Tanto o Público como o Diário de Notícias davam amplo destaque a Manuela Ferreira Leite. O primeiro dava conta das dificuldades da nova líder, a primeira mulher a comandar os sociais-democratas, em impor-se dentro do partido: “Manuela Ferreira Leite quebrou ontem o silêncio, muito comentado no último mês e meio, e fechou a Universidade de Verão do PSD com um duro discurso contra o Governo de Sócrates. É difícil avaliar o impacto interno das suas palavras porque nenhuma grande figura do partido quis comentar. Muitos, aliás, não foram sequer ouvi-la a Castelo de Vide, Alentejo. À hora da intervenção da nova líder estavam em Gaia ou no Porto a ver o espetáculo de acrobacia aérea que encheu as margens do Douro” o Red Bull Air Race.
Semelhanças com os tempos atuais são pura coincidência.
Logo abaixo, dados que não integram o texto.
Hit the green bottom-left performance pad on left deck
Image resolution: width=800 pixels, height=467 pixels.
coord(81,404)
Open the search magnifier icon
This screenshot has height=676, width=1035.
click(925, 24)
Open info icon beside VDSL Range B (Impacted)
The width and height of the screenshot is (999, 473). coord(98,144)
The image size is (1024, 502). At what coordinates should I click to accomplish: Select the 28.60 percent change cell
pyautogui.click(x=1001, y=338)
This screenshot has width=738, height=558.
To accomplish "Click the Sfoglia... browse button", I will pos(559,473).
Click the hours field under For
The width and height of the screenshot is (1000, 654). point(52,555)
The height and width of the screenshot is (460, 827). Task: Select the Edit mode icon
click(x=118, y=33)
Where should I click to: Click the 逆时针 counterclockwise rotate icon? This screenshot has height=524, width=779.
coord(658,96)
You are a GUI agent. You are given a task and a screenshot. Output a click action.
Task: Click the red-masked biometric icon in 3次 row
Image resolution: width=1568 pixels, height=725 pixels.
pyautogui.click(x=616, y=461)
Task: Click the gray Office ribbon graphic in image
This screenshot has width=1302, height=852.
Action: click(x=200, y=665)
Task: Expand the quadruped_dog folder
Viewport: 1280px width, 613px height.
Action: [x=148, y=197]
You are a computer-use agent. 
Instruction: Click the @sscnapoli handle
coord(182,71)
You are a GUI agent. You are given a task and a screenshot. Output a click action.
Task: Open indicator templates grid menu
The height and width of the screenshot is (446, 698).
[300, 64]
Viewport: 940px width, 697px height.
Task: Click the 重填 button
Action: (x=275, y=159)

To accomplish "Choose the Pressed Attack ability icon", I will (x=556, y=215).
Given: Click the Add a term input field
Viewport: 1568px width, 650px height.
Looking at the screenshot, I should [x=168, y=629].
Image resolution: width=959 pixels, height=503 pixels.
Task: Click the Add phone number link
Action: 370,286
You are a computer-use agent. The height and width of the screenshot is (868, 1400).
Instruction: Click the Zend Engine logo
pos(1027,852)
Para o ano também há eleições. E Rui Rio também continua longe de ser um nome consensual entre os sociais-democratas para liderar o partido e a oposição ao Governo socialista (desta vez com o apoio dos partidos de esquerda).
Mais coincidências: em 2008, o Jornal de Negócios chamava o assunto da rentrée à capa da edição do dia com o título: “Governo sem margem para orçamento eleitoralista”. Uma notícia que podia ser capa nos dias de hoje com o primeiro-ministro António Costa a rejeitar a ideia de que o Orçamento do Estado para 2019 seja… eleitoralista.
No Público, chamava-se já a atenção para a instabilidade do setor financeiro americano com a intervenção do Governo na Freddie Mac e Fannie Mae, “dois gigantes do crédito hipotecário”, a quem foram disponibilizados até 200 mil milhões de dólares para evitar a falência. No Jornal de Negócios, fazia-se também uma referência à crise que se tinha iniciado em 2007 no mercado hipotecário norte-americano e que viria a fazer colapsar o Lehman Brothers poucos dias depois: “Fundos perdem 10 mil milhões”.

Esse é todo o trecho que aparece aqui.